In its amicus brief, the EEOC argued that Title VII's prohibition on sex discrimination encompasses a prohibition on discrimination because of sexual orientation. This is a question of first impression in the Eleventh Circuit. Consistent with Baldwin v. Foxx, EEOC Appeal No. 0120133080, 2015 WL 4397641 (EEOC July 15, 2015), the EEOC argued that sexual orientation discrimination is covered under Title VII because Title VII prohibits discrimination based on sex stereotypes, prohibits discrimination based on association, and prohibits employers from considering a plaintiff's sex.
The EEOC also argued that the district court erred in dismissing Evans's retaliation claim. First, the EEOC argued that in complaining about discrimination based on sexual orientation, Evans opposed conduct that was actually made unlawful by Title VII. Second, the EEOC argued that even if the Eleventh Circuit disagrees that sexual orientation discrimination is covered by Title VII, the statute shields not only employees who oppose acts that are illegal under the statute, but also employees who object in good faith to practices that they reasonably believe are illegal, even if they are not. Based on the Eleventh Circuit's precedent holding that Title VII prohibits discrimination against transgender individuals, coupled with the EEOC's well-publicized position that Title VII prohibits discrimination based on sexual orientation, Evans's belief that she was opposing unlawful conduct was objectively reasonable.
The EEOC further argued that discrimination based on sexual orientation also constitutes associational discrimination, because the individual is treated differently based on the sex of those with whom they associate. Race-based association discrimination has been prohibited under Title VII, and so it follows that this prohibition should apply to claims of sex-based association discrimination. Finally, the EEOC reiterated that the broad concept of sexual orientation cannot be understood without reference to an individual's sex; thus, any discrimination based on sexual orientation necessarily involves the impermissible consideration of an employee's sex.

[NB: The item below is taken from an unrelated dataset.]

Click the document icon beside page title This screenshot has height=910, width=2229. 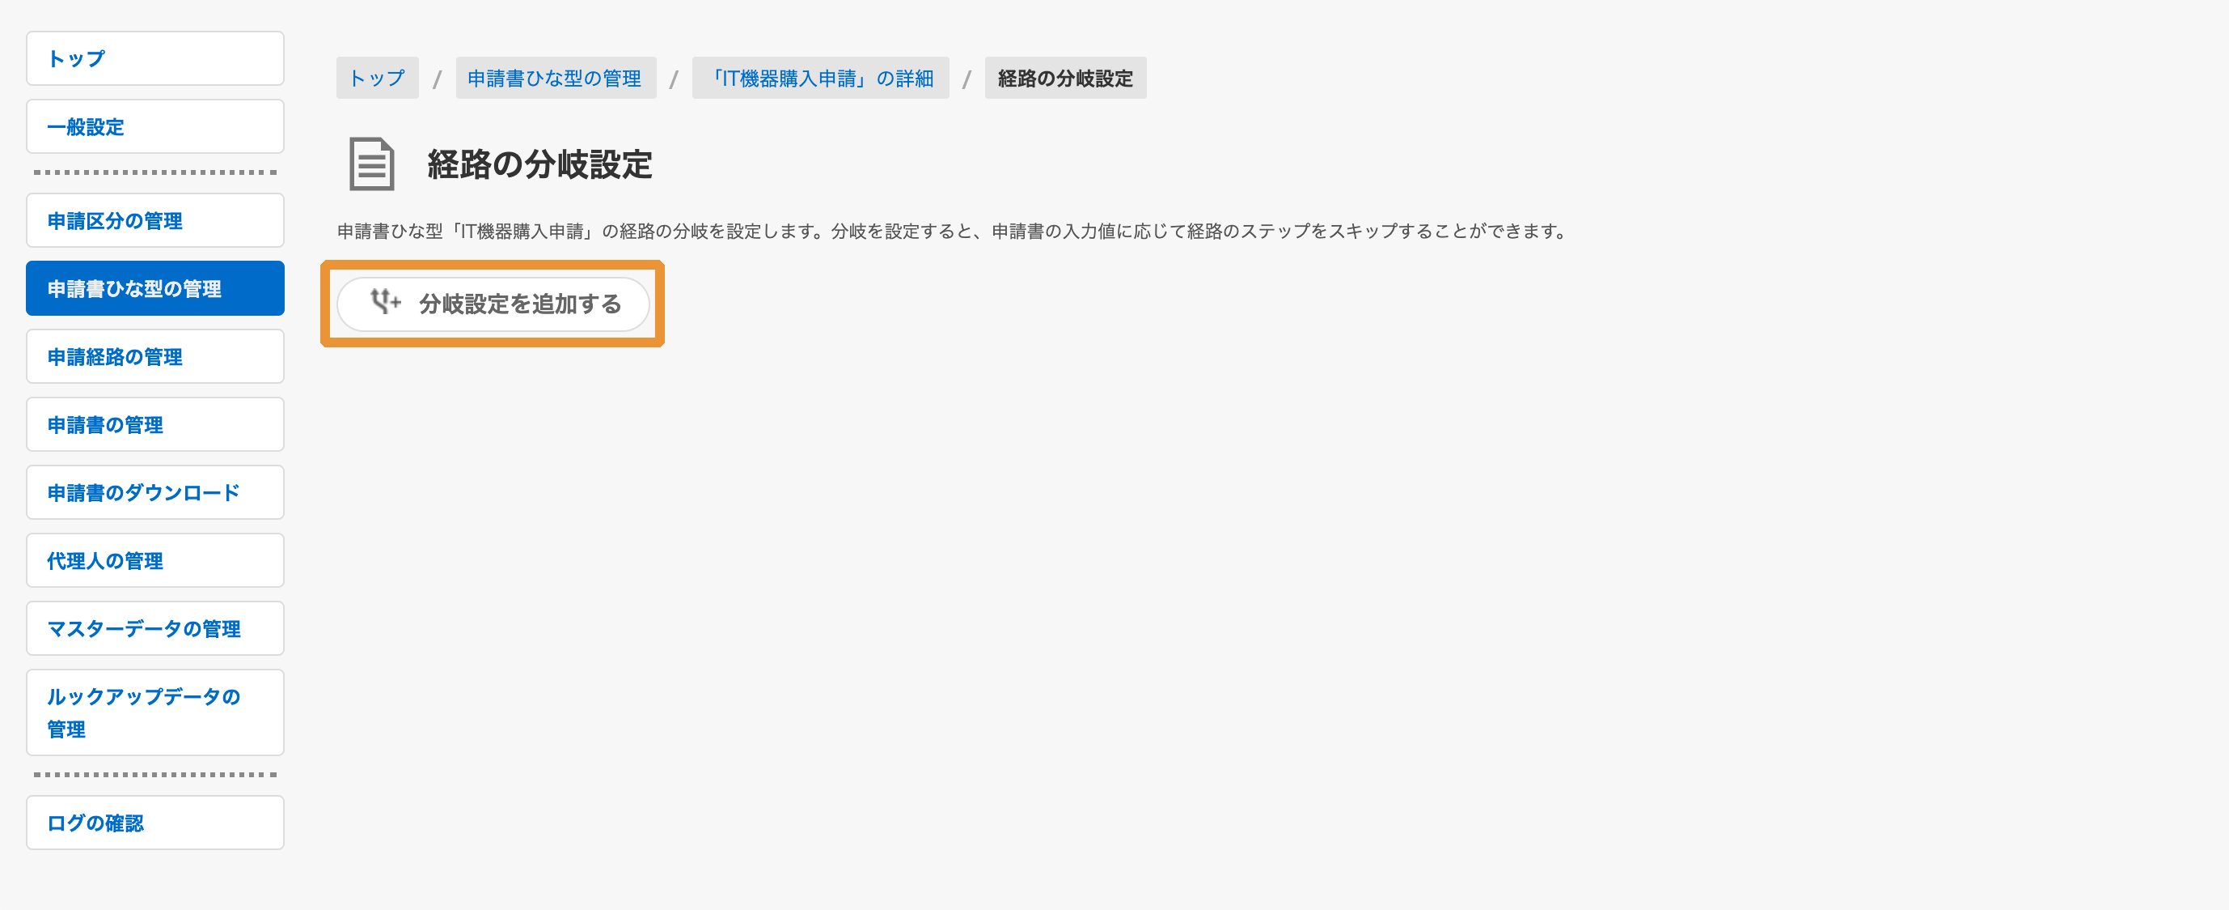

In an amicus curiae brief supporting the petition, the Commission argued that part of the panel's ruling rests on the sweeping proposition that Title VII's prohibition on discrimination "because of sex" does not prohibit discrimination based on sexual orientation. Yet an increasing number of courts, as well as the EEOC (the primary Agency charged with enforcing the statute), have recognized that intentional discrimination based on an individual's sexual orientation can be proved to be grounded in sex-based norms, preferences, expectations, or stereotypes. For example, in Terveer v. Billington, 2014 WL 1280301 (D.D.C. Mar. 31, 2014), the U.S. District Court for the District of Columbia held that a plaintiff's allegation that discrimination occurred because of "plaintiff's status as a homosexual" - without more - plausibly suggested the discrimination was based on gender stereotypes, and thus stated a Title VII sex-discrimination claim. Accordingly, Title VII's anti-retaliation rule protects individuals who in good faith oppose sexual-orientation discrimination in the workplace. The EEOC argued that for these reasons, the panel should modify the categorical statements to the contrary in its opinion, overruling the Circuit's precedent if necessary.
On October 16, 2014, the panel denied the petition for rehearing. But in a significant step, the panel issued an amended opinion removing its original rulings regarding the scope of Title VII coverage. The opinion no longer repeats or relies upon statements from prior Seventh Circuit decisions that Title VII does not prohibit sexual-orientation discrimination or retaliation for related opposition conduct. The revised panel opinion affirms the district court's summary-judgment for Caterpillar on other grounds, on which the Commission took no position. See 767 F.3d 694 (7th Cir. 2014), 2014 WL 4418649 (7th Cir. Sept. 9, 2014, as Amended on Denial of Rehearing, Oct. 16, 2014).